If he forgot all this, it was no fault of his own making; his illness never fully subsided. But I was among the favoured still who had known him in his best days, and was appointed to serve him in his most trying hour.

I can further say that when I saw Rossetti in his prime, a healthy man, he was the noblest of men, and had a heart so good that I have never known a better, seldom its equal.

Illness changed him, but then he was no longer himself.

Taking Rossetti’s pictures and his verse together as one, he was a great poet; his poetics and paintings help each other, as did Blake’s in a vastly inferior degree, but their separation shows faults in each with distinctness. When one reads his poems, one thinks of his paintings; when one looks at his paintings, one thinks of his poems; whence the charm that surrounds all his work.

The celebrity that awaited Rossetti’s poems among critics was latent in his paintings, which were already famous for their emotional colouring and fine portraiture of women; and, being in intimate social relation with many leading members of the press, his poetical pretensions were accepted by acclamation.

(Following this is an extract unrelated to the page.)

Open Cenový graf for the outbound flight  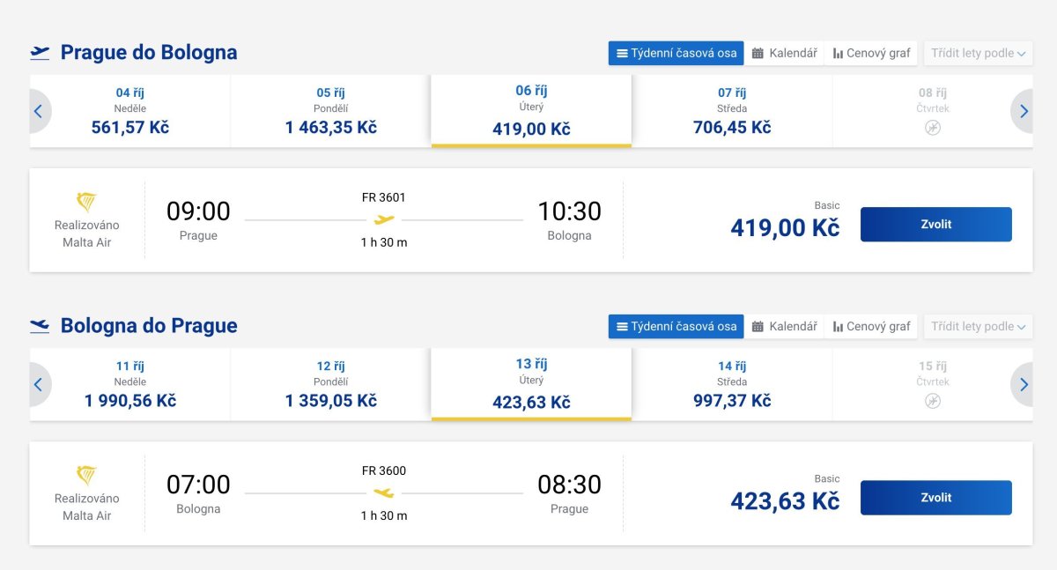click(871, 53)
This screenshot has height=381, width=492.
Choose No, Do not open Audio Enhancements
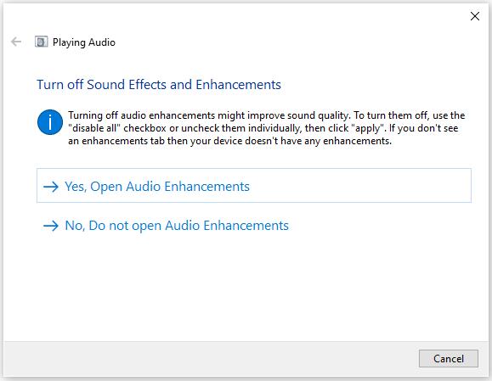click(x=177, y=226)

Then he had a powerful clientèle among buyers. Those who possessed his pictures were very ready to receive and admire the poems of their favourite artist, and to push them about in the fashionable and the wealthy world, as the works of the poet-painter, a title rarely obtained, so many gifts does it imply.

It was this that at once secured him his deserved success. He had published the “Blessed Damozel,” one of the poems on which his reputation rests, when a young man unknown to art, and it attracted no attention in the world at large; for justice is not done to merit of any kind unless it can pay its way.

The “Blessed Damozel” may be characterized as a drawing with tender descriptions of convent life, with the Virgin Mary as lady abbess; the whole lifted into remotest space, where lies the boundary-line of Heaven; the damozel being a sort of nun living among the holy, while all her reflections are human; the burden of them from first to last on love for an absent one, without whose presence she can find no happiness in her purgatorial heaven. It reads like the suggestion of a picture done in mediæval times—as old as the court cards in the pack used by players—at a period when the glory of saints and of christs was symbolized by a sort of curtain-ring round the head, or by circular fireworks which emitted sparks in perpetual corruscation.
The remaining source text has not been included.